ACTIVITY =>
Having located the line with "Task: Click the Cancel button", repeat it and all remaining lines of the records exactly. Pictures do not belong in the answer.

Entries taken from a collection
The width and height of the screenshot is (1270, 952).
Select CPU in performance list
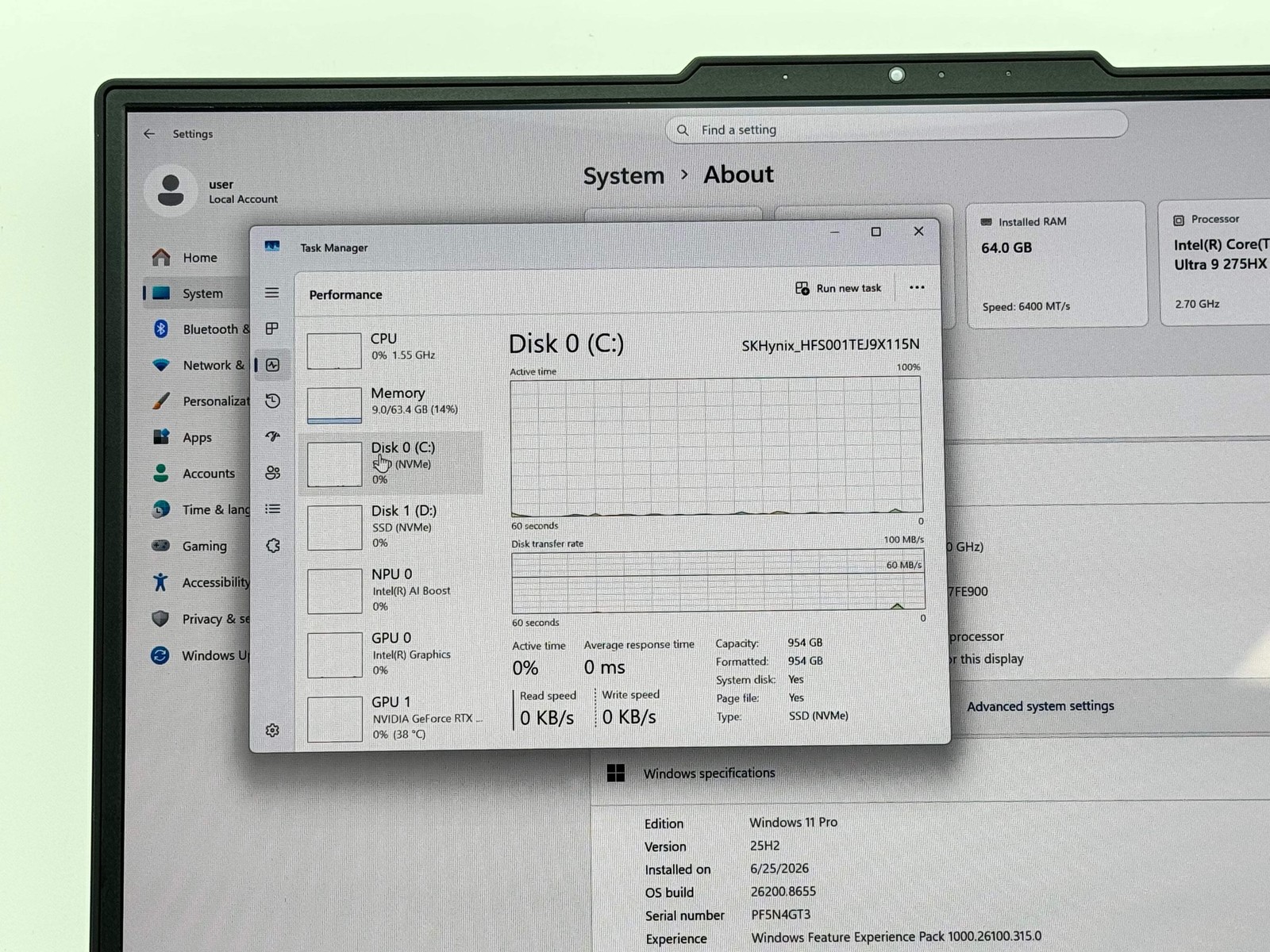coord(393,349)
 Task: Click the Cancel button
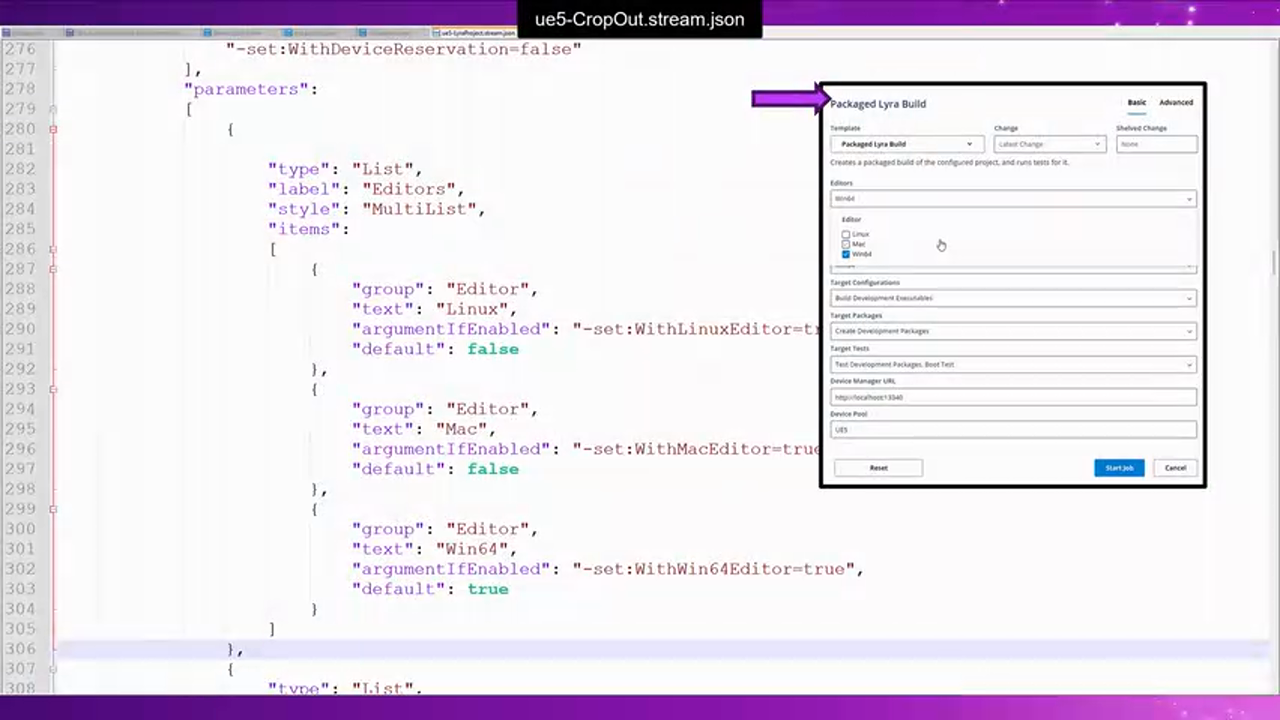coord(1175,467)
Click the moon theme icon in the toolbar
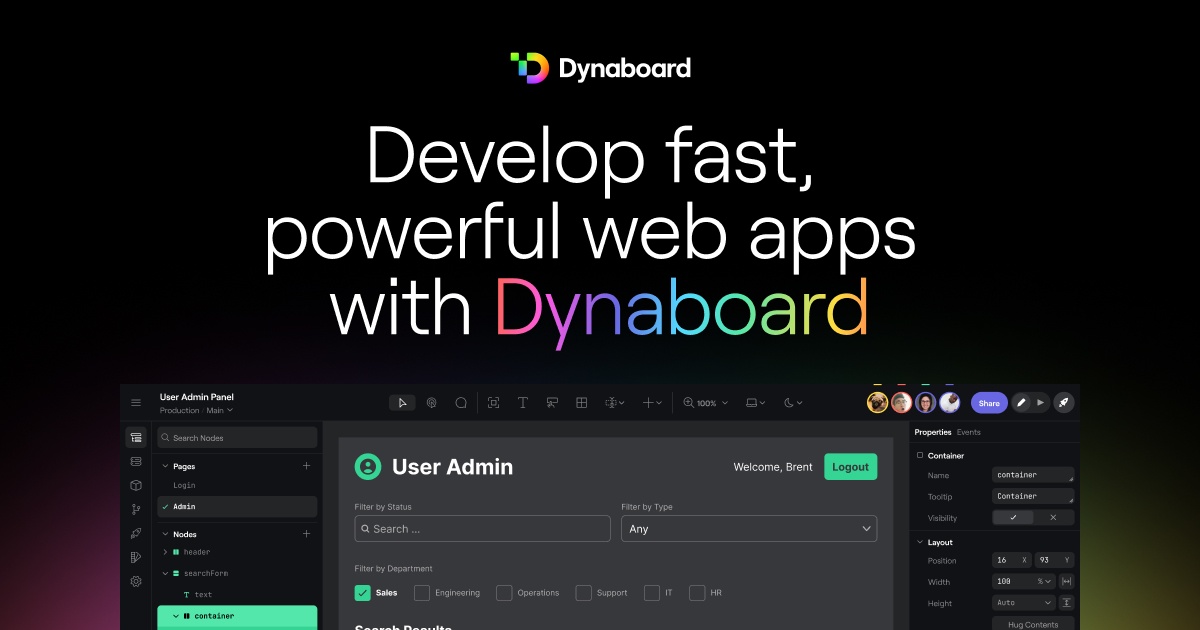Screen dimensions: 1200x630 click(x=789, y=402)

ANSWER SPACE =>
 Task: Click the Cancel button
coord(1175,467)
Click the moon theme icon in the toolbar
Screen dimensions: 1200x630 click(x=789, y=402)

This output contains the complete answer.